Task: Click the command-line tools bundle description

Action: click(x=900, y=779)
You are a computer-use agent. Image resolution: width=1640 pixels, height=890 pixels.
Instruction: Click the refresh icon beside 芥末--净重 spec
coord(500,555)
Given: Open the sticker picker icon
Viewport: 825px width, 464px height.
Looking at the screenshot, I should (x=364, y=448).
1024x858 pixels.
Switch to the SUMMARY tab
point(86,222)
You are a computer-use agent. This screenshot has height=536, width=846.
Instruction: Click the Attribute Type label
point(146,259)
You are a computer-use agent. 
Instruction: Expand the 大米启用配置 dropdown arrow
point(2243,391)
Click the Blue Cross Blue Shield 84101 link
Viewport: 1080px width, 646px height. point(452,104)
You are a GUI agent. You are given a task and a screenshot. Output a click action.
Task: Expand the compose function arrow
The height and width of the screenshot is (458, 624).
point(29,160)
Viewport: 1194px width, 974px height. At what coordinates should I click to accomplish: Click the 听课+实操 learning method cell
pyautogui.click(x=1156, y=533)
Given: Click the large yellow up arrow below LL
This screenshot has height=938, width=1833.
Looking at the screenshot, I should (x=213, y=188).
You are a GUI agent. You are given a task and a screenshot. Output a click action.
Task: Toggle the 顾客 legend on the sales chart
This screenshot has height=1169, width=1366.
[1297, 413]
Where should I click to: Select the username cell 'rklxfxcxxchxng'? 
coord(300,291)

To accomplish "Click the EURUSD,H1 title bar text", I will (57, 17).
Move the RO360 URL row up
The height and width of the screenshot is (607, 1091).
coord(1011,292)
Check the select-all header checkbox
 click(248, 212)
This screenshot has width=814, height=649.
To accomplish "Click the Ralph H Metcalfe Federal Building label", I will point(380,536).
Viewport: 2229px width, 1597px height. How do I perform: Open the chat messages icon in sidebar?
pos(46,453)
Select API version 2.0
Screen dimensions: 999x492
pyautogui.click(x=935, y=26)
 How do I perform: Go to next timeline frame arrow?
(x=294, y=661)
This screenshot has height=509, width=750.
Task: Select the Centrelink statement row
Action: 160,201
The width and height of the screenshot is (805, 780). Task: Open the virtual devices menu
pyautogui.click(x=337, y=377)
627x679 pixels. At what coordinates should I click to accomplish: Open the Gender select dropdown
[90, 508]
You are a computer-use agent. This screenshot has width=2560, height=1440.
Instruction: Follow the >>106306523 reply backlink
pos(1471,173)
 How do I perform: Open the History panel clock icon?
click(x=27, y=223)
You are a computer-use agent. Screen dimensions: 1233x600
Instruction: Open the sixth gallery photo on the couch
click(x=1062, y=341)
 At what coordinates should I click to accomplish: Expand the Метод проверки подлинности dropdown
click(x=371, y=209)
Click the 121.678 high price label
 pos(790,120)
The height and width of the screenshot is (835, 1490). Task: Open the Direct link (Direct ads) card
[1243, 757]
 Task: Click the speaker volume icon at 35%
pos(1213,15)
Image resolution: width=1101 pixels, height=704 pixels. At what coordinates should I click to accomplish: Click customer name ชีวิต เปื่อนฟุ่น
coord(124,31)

=-=-=

Task goal
Copy out every line of the records above, character for character, with no changes.

Full output
Task: Click the command-line tools bundle description

Action: click(x=900, y=779)
You are a computer-use agent. Image resolution: width=1640 pixels, height=890 pixels.
Instruction: Click the refresh icon beside 芥末--净重 spec
coord(500,555)
Given: Open the sticker picker icon
Viewport: 825px width, 464px height.
Looking at the screenshot, I should (x=364, y=448).
1024x858 pixels.
Switch to the SUMMARY tab
point(86,222)
You are a computer-use agent. This screenshot has height=536, width=846.
Instruction: Click the Attribute Type label
point(146,259)
You are a computer-use agent. 
Instruction: Expand the 大米启用配置 dropdown arrow
point(2243,391)
Click the Blue Cross Blue Shield 84101 link
Viewport: 1080px width, 646px height. point(452,104)
You are a GUI agent. You are given a task and a screenshot. Output a click action.
Task: Expand the compose function arrow
The height and width of the screenshot is (458, 624).
point(29,160)
Viewport: 1194px width, 974px height. At what coordinates should I click to accomplish: Click the 听课+实操 learning method cell
pyautogui.click(x=1156, y=533)
Given: Click the large yellow up arrow below LL
This screenshot has height=938, width=1833.
Looking at the screenshot, I should (x=213, y=188).
You are a GUI agent. You are given a task and a screenshot. Output a click action.
Task: Toggle the 顾客 legend on the sales chart
This screenshot has height=1169, width=1366.
[1297, 413]
Where should I click to: Select the username cell 'rklxfxcxxchxng'? 
coord(300,291)

To accomplish "Click the EURUSD,H1 title bar text", I will (57, 17).
Move the RO360 URL row up
The height and width of the screenshot is (607, 1091).
coord(1011,292)
Check the select-all header checkbox
 click(248, 212)
This screenshot has width=814, height=649.
To accomplish "Click the Ralph H Metcalfe Federal Building label", I will point(380,536).
Viewport: 2229px width, 1597px height. How do I perform: Open the chat messages icon in sidebar?
pos(46,453)
Select API version 2.0
Screen dimensions: 999x492
pyautogui.click(x=935, y=26)
 How do I perform: Go to next timeline frame arrow?
(x=294, y=661)
This screenshot has height=509, width=750.
Task: Select the Centrelink statement row
Action: 160,201
The width and height of the screenshot is (805, 780). Task: Open the virtual devices menu
pyautogui.click(x=337, y=377)
627x679 pixels. At what coordinates should I click to accomplish: Open the Gender select dropdown
[90, 508]
You are a computer-use agent. This screenshot has width=2560, height=1440.
Instruction: Follow the >>106306523 reply backlink
pos(1471,173)
 How do I perform: Open the History panel clock icon?
click(x=27, y=223)
You are a computer-use agent. Screen dimensions: 1233x600
Instruction: Open the sixth gallery photo on the couch
click(x=1062, y=341)
 At what coordinates should I click to accomplish: Expand the Метод проверки подлинности dropdown
click(x=371, y=209)
Click the 121.678 high price label
 pos(790,120)
The height and width of the screenshot is (835, 1490). Task: Open the Direct link (Direct ads) card
[1243, 757]
 Task: Click the speaker volume icon at 35%
pos(1213,15)
Image resolution: width=1101 pixels, height=704 pixels. At what coordinates should I click to accomplish: Click customer name ชีวิต เปื่อนฟุ่น
coord(124,31)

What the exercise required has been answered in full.